Tier 5 — Standard Library: fmt (Sprintf, Printf, Println, Errorf with 10+ format verbs), strings (11 functions), strconv (Itoa, Atoi, FormatInt), math (Abs, Sqrt, Min, Max), errors (New), os (Exit), sort (Ints, Strings), sync (Mutex, WaitGroup, Once), time (After, Duration), log (Println, Fatal), io (Reader, Writer).

Tier 6 — Additional Coverage: Named type methods, struct embedding, composite interfaces, type assertion with comma-ok, slices/maps of structs, recursive tree structures, named returns, range with index, bit operations, defer with closure captures, directional channels.
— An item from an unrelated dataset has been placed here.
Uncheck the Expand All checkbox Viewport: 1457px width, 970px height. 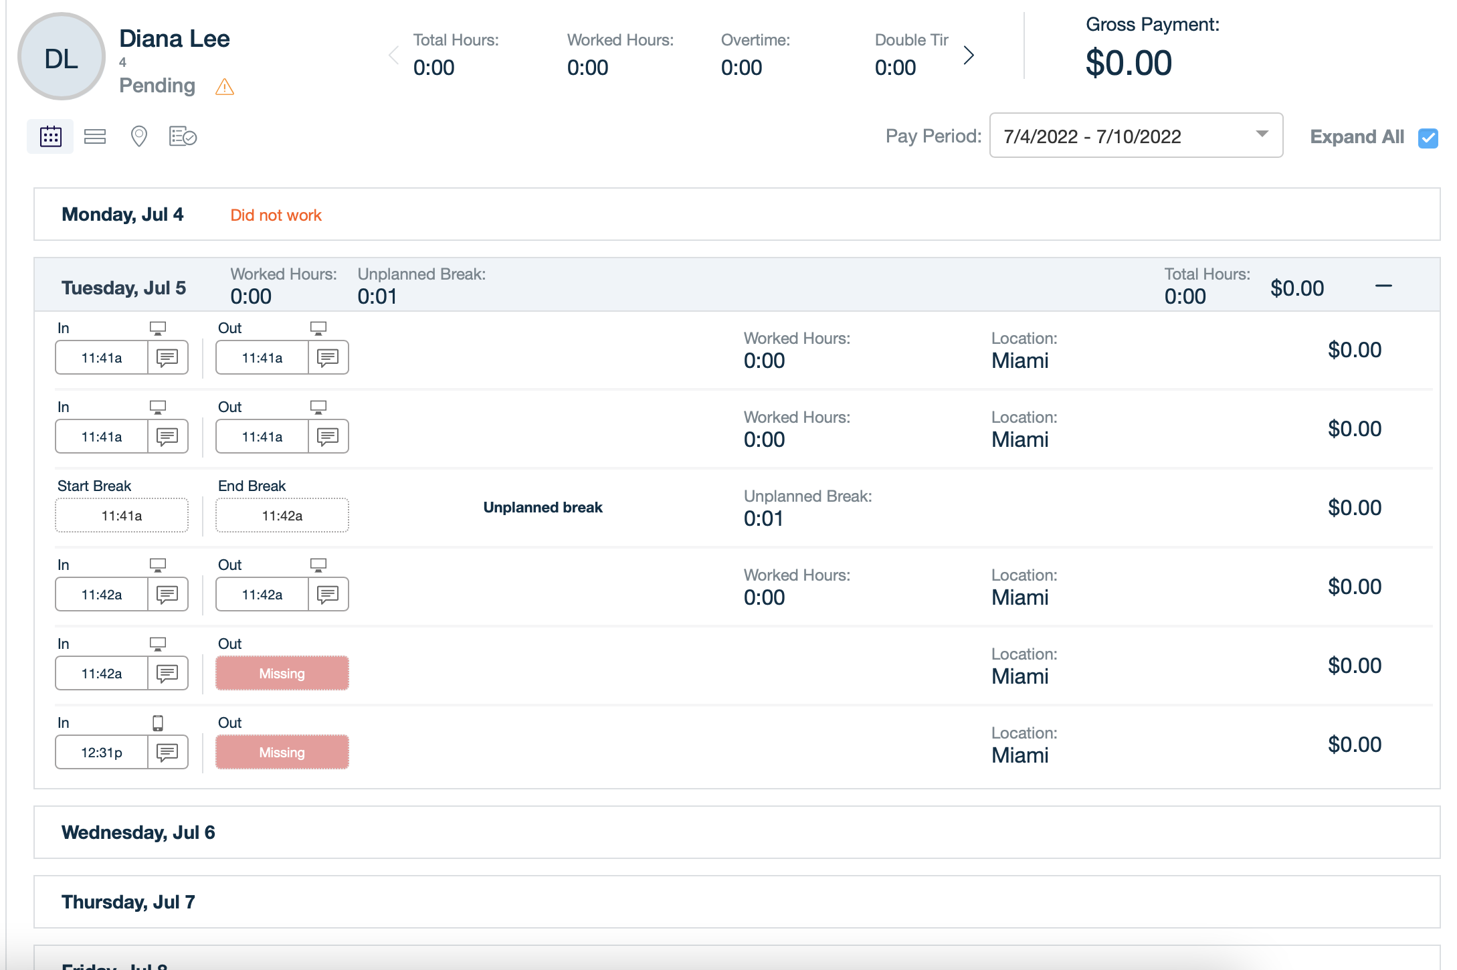pyautogui.click(x=1428, y=138)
Tier 7 — Language Completeness: Generics (monomorphization via ssa.InstantiateGenerics), complex numbers (complex64/complex128 with full arithmetic), go:embed (compile-time file embedding), &^ bit-clear operator, goto, labeled break/continue, fallthrough, 3-index slicing (a[lo:hi:max]), named return values, type aliases (type X = Y), string ↔ []rune conversions, method values (x.Method as closure), struct embedding with promoted methods, multi-value channel receive (v, ok := <-ch), unsafe.Sizeof.

Go Language Spec Coverage

Systematic probing confirmed that the following features work through SSA desugaring (no compiler changes needed): goto, labeled break/continue, fallthrough, 3-index slicing, named return values, type aliases, method values, struct embedding with promoted methods. The following required explicit compiler implementation: &^ operator, complex numbers, generics, go:embed, v, ok := <-ch close detection, type assertion comma-ok pointer zero values.

Known Limitations

  1. No goroutine unblock on close. Goroutines blocked on RECV are not woken when the channel is closed from another goroutine. Close injects a phantom zero to wake one blocked receiver, but this is best-effort.
  2. No native maps. Maps use sorted-array wrappers, not hash tables.
  3. Limited float formatting. %f/%g use Dis CVTFC without precision control.
  4. No reflection. reflect package is not supported.
  5. No cgo. Cannot call C functions.
  6. Single-binary output. All packages are inlined into one .dis file; no incremental/separate compilation.
  7. No garbage on stack. Relies on VM's frame initialization for pointer slots; non-pointer slots may contain garbage from previous calls.
  8. Standard library is stub-only. The 12+ intercepted stdlib packages provide type signatures for compilation but implementations are inlined as Dis instruction sequences, not full Go stdlib implementations.